For example, if you discover your real estate AI isn't properly handing off complex requests to humans, you build a judge that specifically looks for handoff failures. You write detailed criteria about when handoffs should happen, give the judge clear examples, and ask for a simple true/false answer.

But here's the crucial part most people skip: you must validate your judge against human judgment before deploying it. Run it on data you've already labeled and measure agreement. If it disagrees with humans too often, iterate on the prompt until alignment improves.

Key Takeaways:

  • LLM judges work best on narrow, specific failure modes

  • Always use binary (pass/fail) scoring, never rating scales

  • Validate judge performance against human labels before deployment

  • One judge per failure mode—don't try to catch everything with one test

🚀 The Flywheel: From One-Time Analysis to Continuous Improvement

The magic happens when you turn this process into a flywheel. Your error analysis becomes the foundation for automated monitoring that runs continuously on production data.

You can integrate your LLM judges into unit tests, so every code change gets validated against your known failure modes. You can run them on samples of production traffic daily or weekly to catch new problems as they emerge. You can build dashboards that show exactly how your AI is performing on the metrics that matter.
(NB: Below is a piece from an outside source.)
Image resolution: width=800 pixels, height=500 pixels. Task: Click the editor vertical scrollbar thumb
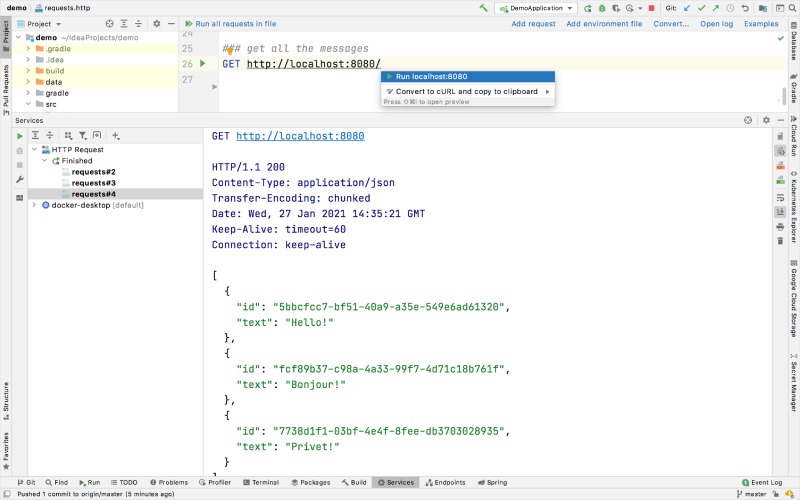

This creates a competitive moat. While competitors are flying blind, relying on vibe checks and hoping for the best, you have precise, real-time visibility into your AI's performance. You catch problems before users complain. You can iterate with confidence, knowing exactly what you're fixing and whether it's working.

The companies doing this well don't talk about it publicly—it's their secret weapon. But the results speak for themselves: better user experiences, faster iteration cycles, and AI products that actually work reliably in production.

Key Takeaways:

  • Turn one-time analysis into continuous monitoring systems

  • Integrate judges into both development workflows and production monitoring

  • This creates a sustainable competitive advantage

  • Most successful AI companies use this approach but don't publicise it

💡 The Great Evals Debate: Why Everyone's Fighting About the Wrong Thing

The AI community is currently having a heated debate about evals, with strong opinions on both sides. Some say they're essential; others claim they're overrated. The truth? Most people are arguing about different things entirely.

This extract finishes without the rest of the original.